DOCUMENT SECTION –
>> begin
Phase change materials are made for post reflow operations. They activate at 45°C and are not suitable for 245 - 260°C. Those Silicone free chemistries rely on thermally conductive fillers such as ZnO, Aluminium and Alumina to achieve their thermal properties. Their pad form is clean and efficient and allows for a very thin bondline, down to 20-30μm.

Precise and reliable application requires spring pressure or initial heat to be applied to reduce the bond line thickness.Their nature doesn't work for high temperature applications but if the temperatures allow, it is a much better alternative for thermal grease since they are not prone to pump or dry out and are not "messy" at all. They definitely tick the boxes for conformable and reliable.

Compared to Silicone grease, PCM have longer molecular chains with high molecular weight and surface tension ensuring a robust polymer structure and a stable filler-polymer matrix. The H steric hindrance provides a Rigid structure that ensures low filler migration and separation that at the same time limits the material mobility and pump out.

On the other hand, the tried and proven thermal grease has good flowability and low contact resistance but its short chains and Si-O-Si structures create a less rigid structure that has potential for migration, dry out and pump out issues.

Pressure vs Thermal Impedance Chart

SP versions - Stencil Print Thickness Shrinkage

All of our PCM materials come in both Pad and Paste versions (SP). The SP versions are identical to the pads, with the main difference being the added solvent that makes them more viscous. With this form come a couple of questions, first one being, "How much does the solvent shrink and how does this affect the final bondline thickness?".

To answer this we printed in a few different target thicknesses, namely 0.2mm, 0.25mm and 0.3mm. Then we put these samples in the oven for 20 minutes at 80°C for the solvent to dry and measured the outcome. From the resulting thicknesses, we concluded that, regardless of the print thickness, the dry version is ±20% thinner than the thickness right after print. So, for example, to get a 0.25mm final (dry) bondline we need a 0.3mm initial thickness.

Sample # Thickness right after print (mm) Thickness after Solvent dry (mm) Height reduction
1 0.299 0.239 20.07%
2 0.247 0.195 21.05%
3 0.194 0.154 20.62%
>> end
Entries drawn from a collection
>> begin
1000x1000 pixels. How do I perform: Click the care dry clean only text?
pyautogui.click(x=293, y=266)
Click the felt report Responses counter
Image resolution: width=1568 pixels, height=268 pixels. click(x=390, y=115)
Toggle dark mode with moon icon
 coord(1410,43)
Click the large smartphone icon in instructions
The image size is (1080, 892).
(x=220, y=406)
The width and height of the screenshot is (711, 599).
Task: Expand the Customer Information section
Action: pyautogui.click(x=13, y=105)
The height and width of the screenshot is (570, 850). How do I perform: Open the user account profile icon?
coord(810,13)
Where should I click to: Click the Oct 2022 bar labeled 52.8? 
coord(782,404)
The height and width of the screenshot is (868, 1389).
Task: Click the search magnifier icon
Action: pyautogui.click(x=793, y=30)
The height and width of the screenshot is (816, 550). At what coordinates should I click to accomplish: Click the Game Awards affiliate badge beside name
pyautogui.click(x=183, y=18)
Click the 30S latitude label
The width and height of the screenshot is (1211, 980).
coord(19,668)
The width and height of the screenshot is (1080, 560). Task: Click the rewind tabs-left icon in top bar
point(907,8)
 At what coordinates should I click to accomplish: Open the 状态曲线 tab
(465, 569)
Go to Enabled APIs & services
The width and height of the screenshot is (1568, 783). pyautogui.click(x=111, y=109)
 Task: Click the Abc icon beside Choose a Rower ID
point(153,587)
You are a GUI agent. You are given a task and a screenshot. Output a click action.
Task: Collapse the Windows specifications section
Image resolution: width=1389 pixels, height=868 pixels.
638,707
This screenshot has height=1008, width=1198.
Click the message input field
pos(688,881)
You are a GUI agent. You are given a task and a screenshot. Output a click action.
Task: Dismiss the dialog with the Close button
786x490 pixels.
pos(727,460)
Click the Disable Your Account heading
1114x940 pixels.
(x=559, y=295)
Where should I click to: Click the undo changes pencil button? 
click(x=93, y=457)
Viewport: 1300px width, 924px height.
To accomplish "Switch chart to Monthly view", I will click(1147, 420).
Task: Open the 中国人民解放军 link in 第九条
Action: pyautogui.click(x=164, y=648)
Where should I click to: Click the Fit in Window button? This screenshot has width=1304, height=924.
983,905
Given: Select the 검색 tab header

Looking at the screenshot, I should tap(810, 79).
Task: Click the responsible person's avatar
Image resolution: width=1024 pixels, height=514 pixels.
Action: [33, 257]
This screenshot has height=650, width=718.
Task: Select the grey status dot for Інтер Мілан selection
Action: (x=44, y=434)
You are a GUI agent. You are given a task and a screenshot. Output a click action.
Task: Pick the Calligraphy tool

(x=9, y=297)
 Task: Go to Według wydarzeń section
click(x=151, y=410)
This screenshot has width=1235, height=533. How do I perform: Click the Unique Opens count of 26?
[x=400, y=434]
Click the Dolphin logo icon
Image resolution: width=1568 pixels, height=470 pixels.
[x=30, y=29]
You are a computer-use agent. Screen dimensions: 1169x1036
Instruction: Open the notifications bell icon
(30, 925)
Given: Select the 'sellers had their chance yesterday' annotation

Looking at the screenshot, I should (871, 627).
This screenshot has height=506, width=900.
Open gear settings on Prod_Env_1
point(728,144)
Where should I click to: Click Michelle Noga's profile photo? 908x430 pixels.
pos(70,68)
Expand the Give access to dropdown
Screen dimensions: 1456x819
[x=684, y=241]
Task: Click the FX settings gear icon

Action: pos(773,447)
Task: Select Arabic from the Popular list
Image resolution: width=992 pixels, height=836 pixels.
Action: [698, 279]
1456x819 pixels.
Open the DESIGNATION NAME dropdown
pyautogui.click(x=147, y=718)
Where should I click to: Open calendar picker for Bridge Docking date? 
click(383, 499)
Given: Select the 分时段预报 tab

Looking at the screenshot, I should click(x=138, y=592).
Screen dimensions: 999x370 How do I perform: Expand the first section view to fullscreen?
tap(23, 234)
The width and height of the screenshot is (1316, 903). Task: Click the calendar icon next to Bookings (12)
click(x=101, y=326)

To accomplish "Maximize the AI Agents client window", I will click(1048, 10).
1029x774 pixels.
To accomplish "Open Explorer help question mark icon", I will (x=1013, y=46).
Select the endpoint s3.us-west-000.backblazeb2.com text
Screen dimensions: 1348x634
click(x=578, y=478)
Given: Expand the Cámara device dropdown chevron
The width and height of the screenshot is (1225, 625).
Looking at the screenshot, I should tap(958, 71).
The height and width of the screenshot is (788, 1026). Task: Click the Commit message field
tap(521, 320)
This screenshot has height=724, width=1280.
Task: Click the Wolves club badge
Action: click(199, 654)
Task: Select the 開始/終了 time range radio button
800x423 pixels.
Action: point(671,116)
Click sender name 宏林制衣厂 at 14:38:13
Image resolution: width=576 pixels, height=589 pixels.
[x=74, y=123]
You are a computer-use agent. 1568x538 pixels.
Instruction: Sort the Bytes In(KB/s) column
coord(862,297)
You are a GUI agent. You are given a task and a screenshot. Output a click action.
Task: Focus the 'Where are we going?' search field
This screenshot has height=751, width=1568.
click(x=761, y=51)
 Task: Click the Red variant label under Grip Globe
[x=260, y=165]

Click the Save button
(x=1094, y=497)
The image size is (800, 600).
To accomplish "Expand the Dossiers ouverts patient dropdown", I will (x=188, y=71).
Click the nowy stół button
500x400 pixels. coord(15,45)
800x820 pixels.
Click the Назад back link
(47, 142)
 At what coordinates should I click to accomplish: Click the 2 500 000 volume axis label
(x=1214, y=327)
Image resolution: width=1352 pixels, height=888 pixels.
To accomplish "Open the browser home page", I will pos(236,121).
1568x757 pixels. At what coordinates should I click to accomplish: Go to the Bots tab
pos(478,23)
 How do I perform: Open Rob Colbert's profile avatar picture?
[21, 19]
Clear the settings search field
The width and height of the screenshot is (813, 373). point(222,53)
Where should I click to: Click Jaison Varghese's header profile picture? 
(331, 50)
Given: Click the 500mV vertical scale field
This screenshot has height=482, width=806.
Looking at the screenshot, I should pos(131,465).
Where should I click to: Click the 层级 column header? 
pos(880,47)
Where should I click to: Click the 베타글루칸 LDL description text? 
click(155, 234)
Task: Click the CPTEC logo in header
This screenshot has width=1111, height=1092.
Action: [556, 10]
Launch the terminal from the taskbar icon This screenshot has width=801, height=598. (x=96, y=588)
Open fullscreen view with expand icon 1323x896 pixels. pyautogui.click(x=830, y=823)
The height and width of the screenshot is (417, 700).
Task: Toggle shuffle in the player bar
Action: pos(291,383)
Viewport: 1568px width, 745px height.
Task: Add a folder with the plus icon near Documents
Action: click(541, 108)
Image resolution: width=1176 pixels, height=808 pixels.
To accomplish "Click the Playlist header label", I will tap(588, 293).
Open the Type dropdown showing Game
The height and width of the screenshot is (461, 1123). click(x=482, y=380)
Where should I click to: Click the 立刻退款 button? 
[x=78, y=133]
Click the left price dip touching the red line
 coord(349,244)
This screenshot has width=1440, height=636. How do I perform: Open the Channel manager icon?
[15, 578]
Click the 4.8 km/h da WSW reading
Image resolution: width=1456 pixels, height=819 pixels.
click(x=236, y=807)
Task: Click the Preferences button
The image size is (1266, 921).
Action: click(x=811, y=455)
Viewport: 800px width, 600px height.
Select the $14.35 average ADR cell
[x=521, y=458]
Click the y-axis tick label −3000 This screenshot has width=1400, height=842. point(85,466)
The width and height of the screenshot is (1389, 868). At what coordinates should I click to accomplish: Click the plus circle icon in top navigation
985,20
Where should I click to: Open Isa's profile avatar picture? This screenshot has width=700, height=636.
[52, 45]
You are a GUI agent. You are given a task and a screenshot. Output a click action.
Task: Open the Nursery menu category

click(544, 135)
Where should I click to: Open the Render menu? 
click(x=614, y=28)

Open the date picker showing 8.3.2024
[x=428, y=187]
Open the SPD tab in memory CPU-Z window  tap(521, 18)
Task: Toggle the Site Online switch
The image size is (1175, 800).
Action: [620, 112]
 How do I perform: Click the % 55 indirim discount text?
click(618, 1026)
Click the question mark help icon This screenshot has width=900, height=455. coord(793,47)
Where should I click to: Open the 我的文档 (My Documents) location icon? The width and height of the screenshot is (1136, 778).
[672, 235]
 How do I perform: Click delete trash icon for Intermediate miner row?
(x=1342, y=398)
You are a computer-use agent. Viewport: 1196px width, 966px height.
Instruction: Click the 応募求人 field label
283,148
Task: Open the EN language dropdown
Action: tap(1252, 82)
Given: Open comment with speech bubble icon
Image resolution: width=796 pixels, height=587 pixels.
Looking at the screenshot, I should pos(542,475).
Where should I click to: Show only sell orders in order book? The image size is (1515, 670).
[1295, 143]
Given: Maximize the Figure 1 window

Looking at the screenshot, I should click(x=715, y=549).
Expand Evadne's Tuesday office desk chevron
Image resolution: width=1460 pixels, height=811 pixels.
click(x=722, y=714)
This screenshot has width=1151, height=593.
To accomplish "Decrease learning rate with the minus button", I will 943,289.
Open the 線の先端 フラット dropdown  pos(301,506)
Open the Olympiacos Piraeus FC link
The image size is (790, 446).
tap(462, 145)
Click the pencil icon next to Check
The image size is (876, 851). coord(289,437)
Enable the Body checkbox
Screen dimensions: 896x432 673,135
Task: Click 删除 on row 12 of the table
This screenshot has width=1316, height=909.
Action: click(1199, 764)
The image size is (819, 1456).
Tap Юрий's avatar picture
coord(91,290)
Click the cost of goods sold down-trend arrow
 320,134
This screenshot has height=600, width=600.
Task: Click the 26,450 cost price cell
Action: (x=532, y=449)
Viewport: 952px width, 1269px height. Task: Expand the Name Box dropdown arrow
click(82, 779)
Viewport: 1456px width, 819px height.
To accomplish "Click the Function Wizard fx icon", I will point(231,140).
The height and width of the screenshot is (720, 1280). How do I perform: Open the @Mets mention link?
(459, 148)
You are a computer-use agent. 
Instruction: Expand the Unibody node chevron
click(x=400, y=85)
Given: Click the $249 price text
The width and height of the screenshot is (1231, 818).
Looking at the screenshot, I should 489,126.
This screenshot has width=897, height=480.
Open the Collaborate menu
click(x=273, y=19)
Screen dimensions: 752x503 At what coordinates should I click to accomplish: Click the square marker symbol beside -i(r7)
>> end
EXERCISE DETAILS – Can you repeat, word for word, the part of the phase change materials text above that opens with the words containing "Compared to Silicone" and closes with "and pump out."?

EXPECTED ANSWER –
Compared to Silicone grease, PCM have longer molecular chains with high molecular weight and surface tension ensuring a robust polymer structure and a stable filler-polymer matrix. The H steric hindrance provides a Rigid structure that ensures low filler migration and separation that at the same time limits the material mobility and pump out.